A true allergy can be a dangerous issue and should, of course, be taken seriously.  However, up to 95% of people who report an allergy to penicillin are not actually allergic when they undergo formal allergy testing.


When patients for whom penicillin (or a member of the penicillin family) is the most appropriate choice report an allergy, providers are forced to make another selection.  This generally means moving to a broader spectrum antibiotic, which, unfortunately, puts patients at a higher risk for developing antibiotic resistant infections, like MRSA, and health care associated infections, like C. Diff.


A matched cohort study of 11.1 million patients in the UK from June 2018 (see reference below) sought to compare the risk of MRSA and C. diff in patients with a documented penicillin allergy.  After adjusting for risk factors for both MRSA and C. diff, patients with a penicillin allergy were found to have a 69% increased risk of infection with MRSA, and a 26% increased risk of infection with C. diff.

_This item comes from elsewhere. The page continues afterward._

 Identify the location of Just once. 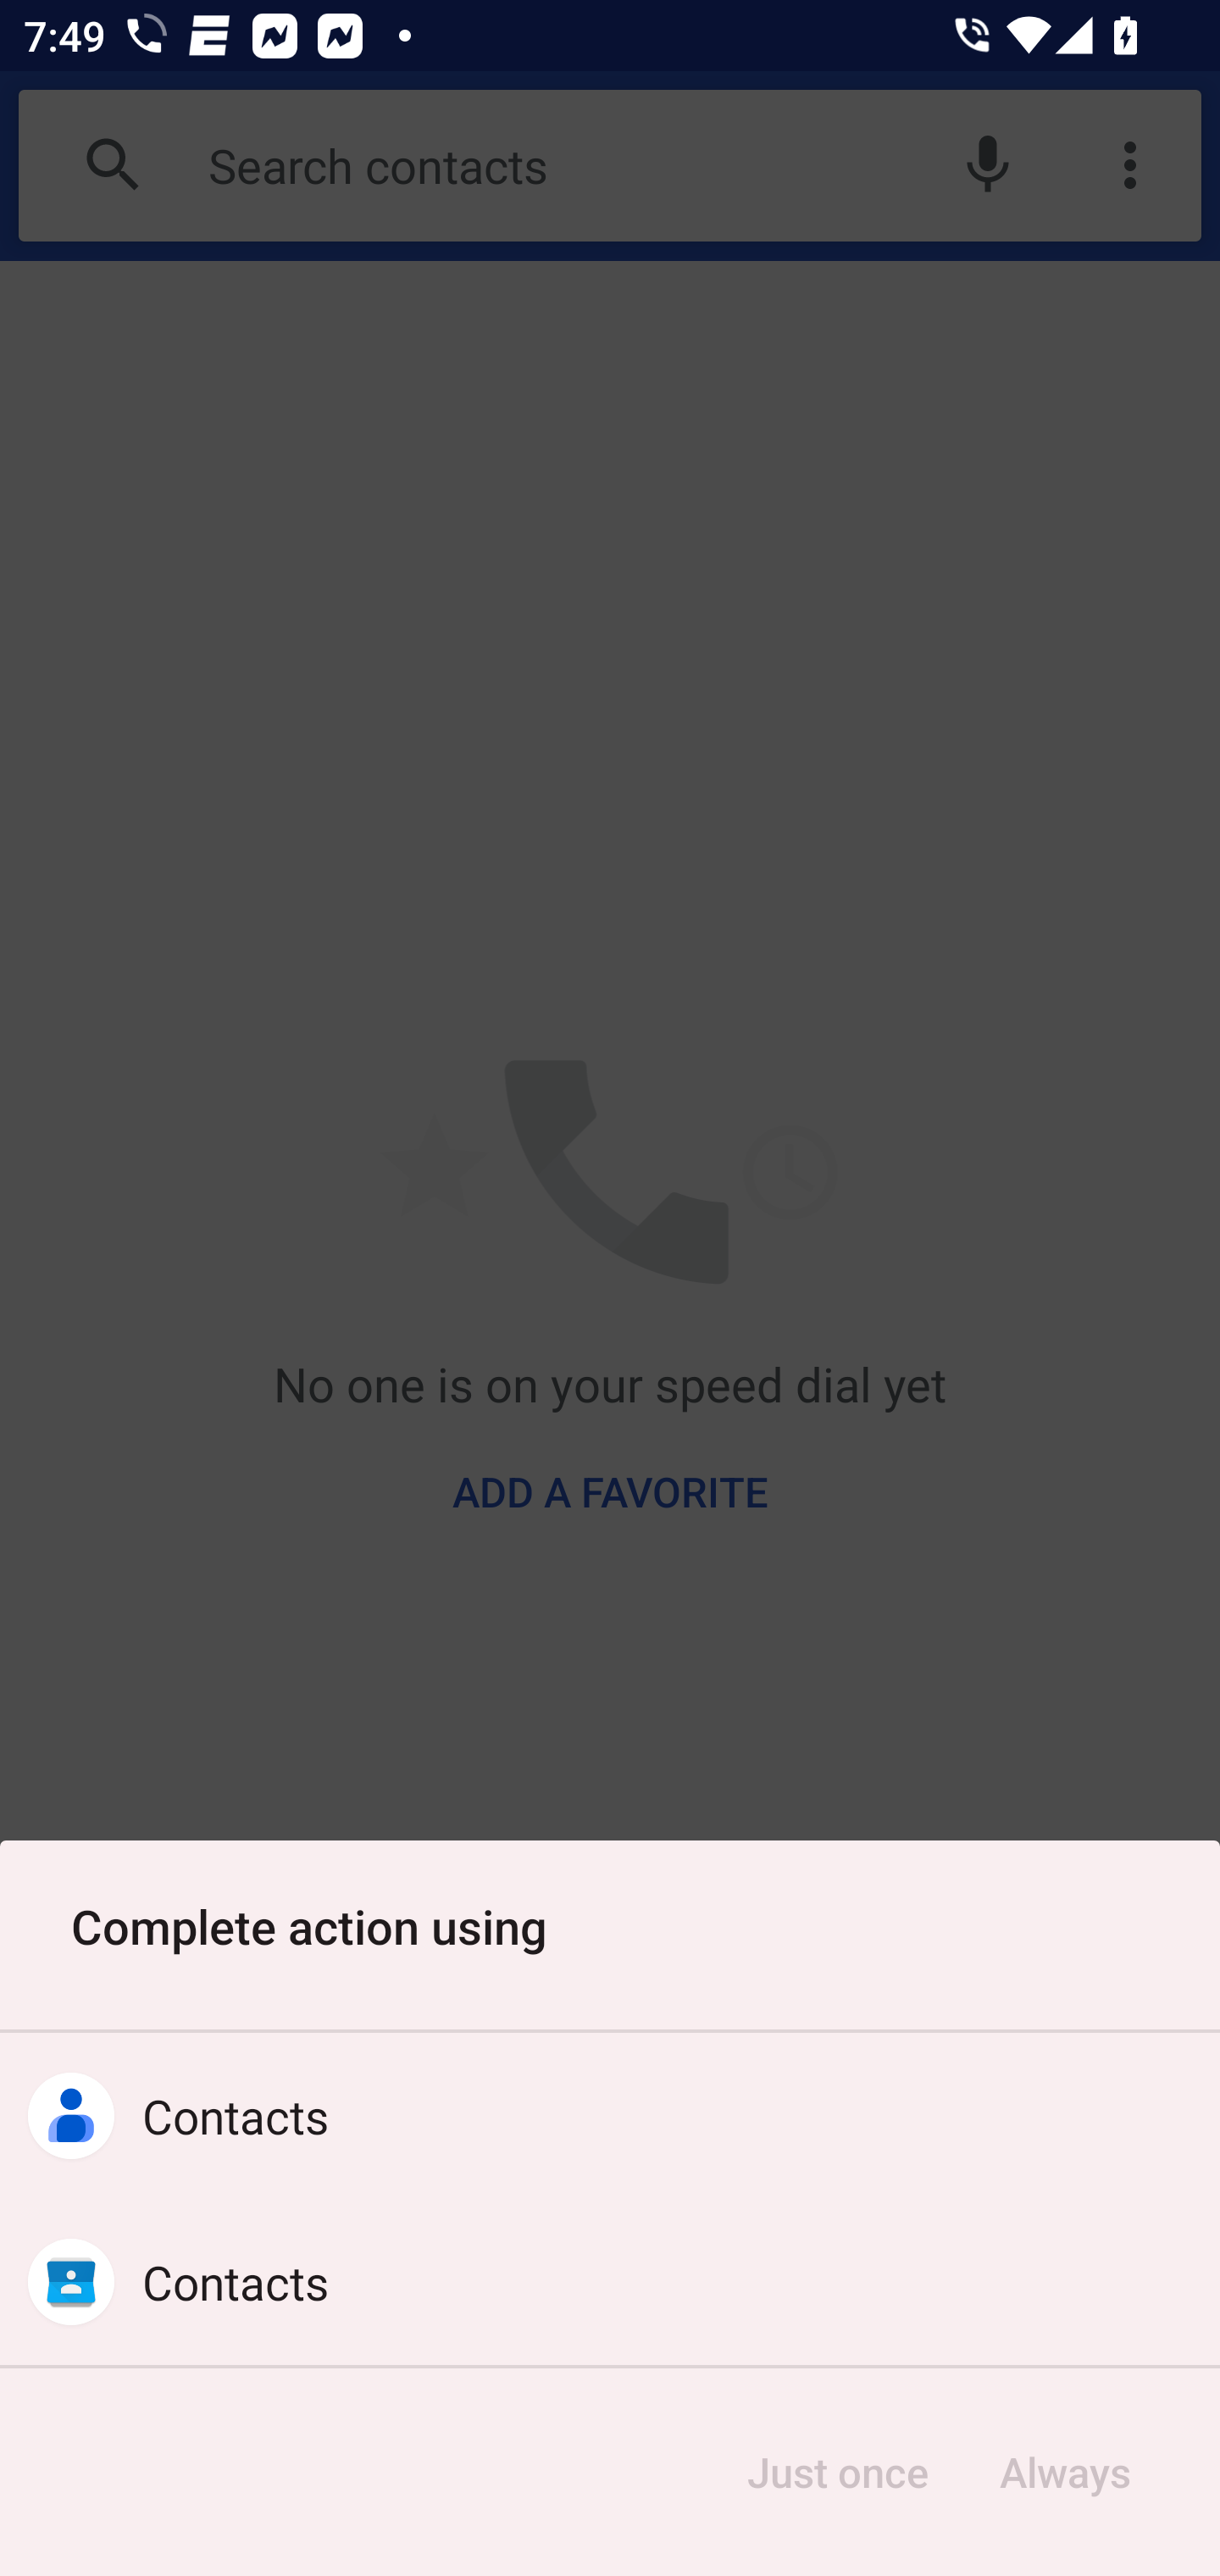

Less than 0.1% of patients who report a penicillin allergy receive formal testing.  As ED physicians, we can help by asking specific questions about reactions and updating charts, as well as providing patients with the allergy clinic contact info to find out for sure if their allergy is real.



Risk of meticillin resistant Staphylococcus aureus and Clostridium difficile in patients with a documented penicillin allergy: population based matched cohort study.  BMJ. 2018 Jun 27;361:k2400. doi: 10.1136/bmj.k2400.